[TASK MATERIAL — start]

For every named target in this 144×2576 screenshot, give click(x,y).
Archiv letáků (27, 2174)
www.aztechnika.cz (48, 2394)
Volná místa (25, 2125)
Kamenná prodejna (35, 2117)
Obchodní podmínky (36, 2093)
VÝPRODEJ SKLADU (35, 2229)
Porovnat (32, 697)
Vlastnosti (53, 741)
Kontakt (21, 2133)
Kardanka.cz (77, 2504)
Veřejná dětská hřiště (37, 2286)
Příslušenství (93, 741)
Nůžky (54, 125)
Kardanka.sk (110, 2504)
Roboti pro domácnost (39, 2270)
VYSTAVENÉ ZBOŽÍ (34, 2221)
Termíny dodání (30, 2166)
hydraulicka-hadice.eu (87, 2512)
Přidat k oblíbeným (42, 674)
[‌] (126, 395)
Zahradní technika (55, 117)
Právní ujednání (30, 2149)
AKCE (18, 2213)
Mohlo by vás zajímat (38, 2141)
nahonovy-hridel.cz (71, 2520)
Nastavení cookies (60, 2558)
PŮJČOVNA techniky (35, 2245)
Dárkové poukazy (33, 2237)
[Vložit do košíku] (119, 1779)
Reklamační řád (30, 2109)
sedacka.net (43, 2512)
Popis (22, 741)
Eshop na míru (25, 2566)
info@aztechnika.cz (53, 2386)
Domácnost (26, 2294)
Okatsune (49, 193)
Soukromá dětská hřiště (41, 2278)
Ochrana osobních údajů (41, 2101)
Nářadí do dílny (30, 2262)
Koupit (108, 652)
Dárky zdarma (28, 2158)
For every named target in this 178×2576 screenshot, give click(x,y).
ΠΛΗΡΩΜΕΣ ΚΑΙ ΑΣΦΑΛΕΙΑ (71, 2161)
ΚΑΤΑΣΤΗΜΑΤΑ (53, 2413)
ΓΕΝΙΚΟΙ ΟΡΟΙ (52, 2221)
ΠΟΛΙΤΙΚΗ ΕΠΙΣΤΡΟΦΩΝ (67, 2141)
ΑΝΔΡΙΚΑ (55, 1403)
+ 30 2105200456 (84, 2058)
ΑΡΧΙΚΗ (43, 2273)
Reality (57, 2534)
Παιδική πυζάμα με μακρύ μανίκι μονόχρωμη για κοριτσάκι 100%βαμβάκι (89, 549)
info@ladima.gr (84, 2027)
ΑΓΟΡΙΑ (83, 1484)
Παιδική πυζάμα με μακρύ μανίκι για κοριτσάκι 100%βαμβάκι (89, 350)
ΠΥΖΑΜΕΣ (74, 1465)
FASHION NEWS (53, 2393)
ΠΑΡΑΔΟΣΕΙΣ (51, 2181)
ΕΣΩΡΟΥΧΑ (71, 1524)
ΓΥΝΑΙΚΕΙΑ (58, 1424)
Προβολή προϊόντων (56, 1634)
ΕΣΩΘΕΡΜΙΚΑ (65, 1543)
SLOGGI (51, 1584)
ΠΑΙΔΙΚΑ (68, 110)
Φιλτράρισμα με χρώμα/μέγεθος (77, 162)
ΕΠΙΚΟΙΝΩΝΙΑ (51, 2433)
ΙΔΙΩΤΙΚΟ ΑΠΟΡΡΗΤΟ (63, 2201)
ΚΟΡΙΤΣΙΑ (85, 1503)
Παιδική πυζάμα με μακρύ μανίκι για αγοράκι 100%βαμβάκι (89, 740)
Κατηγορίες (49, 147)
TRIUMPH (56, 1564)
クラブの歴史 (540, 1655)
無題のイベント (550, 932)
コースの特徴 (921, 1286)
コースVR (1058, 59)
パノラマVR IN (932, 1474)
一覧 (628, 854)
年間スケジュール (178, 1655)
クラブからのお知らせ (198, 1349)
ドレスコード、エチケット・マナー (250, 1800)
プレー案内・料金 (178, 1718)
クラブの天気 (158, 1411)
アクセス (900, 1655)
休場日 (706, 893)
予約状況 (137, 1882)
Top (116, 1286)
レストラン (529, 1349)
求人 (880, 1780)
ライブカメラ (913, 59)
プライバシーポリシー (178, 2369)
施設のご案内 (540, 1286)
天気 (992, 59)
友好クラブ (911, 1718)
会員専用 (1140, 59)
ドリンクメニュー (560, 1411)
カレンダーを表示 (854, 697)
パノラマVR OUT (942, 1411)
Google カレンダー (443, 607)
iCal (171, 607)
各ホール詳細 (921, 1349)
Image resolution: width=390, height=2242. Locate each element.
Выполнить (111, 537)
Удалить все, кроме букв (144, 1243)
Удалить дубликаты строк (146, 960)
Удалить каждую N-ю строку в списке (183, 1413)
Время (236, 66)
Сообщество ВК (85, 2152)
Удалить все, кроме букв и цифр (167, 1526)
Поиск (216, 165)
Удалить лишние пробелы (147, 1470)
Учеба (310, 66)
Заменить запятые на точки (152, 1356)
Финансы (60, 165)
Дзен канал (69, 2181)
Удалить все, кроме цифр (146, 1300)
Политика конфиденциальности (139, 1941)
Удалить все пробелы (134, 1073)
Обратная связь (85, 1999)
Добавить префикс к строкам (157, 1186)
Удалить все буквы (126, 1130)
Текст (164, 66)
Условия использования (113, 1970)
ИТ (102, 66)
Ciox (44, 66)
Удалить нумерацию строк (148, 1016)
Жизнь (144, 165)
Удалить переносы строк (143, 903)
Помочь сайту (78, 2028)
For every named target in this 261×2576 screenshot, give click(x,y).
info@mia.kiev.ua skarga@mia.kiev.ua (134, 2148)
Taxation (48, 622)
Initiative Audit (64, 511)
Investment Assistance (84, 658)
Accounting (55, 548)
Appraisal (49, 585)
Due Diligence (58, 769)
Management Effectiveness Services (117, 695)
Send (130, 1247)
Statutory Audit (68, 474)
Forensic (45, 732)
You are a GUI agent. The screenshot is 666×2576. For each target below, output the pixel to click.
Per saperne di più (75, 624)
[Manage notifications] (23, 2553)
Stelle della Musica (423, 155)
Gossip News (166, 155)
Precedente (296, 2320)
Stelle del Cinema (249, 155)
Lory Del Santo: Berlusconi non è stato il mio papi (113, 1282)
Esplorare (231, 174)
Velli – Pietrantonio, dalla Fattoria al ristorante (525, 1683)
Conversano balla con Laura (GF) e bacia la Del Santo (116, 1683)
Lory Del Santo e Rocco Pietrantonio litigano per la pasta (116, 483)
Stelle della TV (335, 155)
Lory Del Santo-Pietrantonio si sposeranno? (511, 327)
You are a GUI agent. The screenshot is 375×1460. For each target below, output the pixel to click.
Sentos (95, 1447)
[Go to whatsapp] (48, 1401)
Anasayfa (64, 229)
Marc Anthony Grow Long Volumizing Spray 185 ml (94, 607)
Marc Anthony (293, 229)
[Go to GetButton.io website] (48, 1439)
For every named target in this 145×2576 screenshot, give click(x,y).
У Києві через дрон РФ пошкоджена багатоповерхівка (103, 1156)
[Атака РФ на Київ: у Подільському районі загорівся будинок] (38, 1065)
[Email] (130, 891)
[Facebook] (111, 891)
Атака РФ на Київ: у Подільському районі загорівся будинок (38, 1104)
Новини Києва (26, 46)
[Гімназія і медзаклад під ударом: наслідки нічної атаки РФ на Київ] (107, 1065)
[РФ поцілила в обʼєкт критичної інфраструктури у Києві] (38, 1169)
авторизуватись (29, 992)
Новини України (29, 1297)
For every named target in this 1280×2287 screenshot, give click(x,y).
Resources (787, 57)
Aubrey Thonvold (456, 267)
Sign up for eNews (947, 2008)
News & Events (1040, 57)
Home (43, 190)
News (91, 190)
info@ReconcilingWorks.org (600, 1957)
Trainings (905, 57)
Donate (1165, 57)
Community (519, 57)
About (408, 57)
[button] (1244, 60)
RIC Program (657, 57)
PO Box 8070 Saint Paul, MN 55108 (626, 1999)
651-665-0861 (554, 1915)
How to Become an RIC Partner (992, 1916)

[TASK MATERIAL — finish]

# [WORK ORDER]
Using the entries above, output exactly the lines between the line holding "ドレスコード、エチケット・マナー (250, 1800)" and the line holding "iCal (171, 607)", end lines included, and nothing more.

# [RESULT BELOW]
ドレスコード、エチケット・マナー (250, 1800)
プレー案内・料金 (178, 1718)
クラブの天気 (158, 1411)
アクセス (900, 1655)
休場日 (706, 893)
予約状況 (137, 1882)
Top (116, 1286)
レストラン (529, 1349)
求人 (880, 1780)
ライブカメラ (913, 59)
プライバシーポリシー (178, 2369)
施設のご案内 (540, 1286)
天気 (992, 59)
友好クラブ (911, 1718)
会員専用 (1140, 59)
ドリンクメニュー (560, 1411)
カレンダーを表示 (854, 697)
パノラマVR OUT (942, 1411)
Google カレンダー (443, 607)
iCal (171, 607)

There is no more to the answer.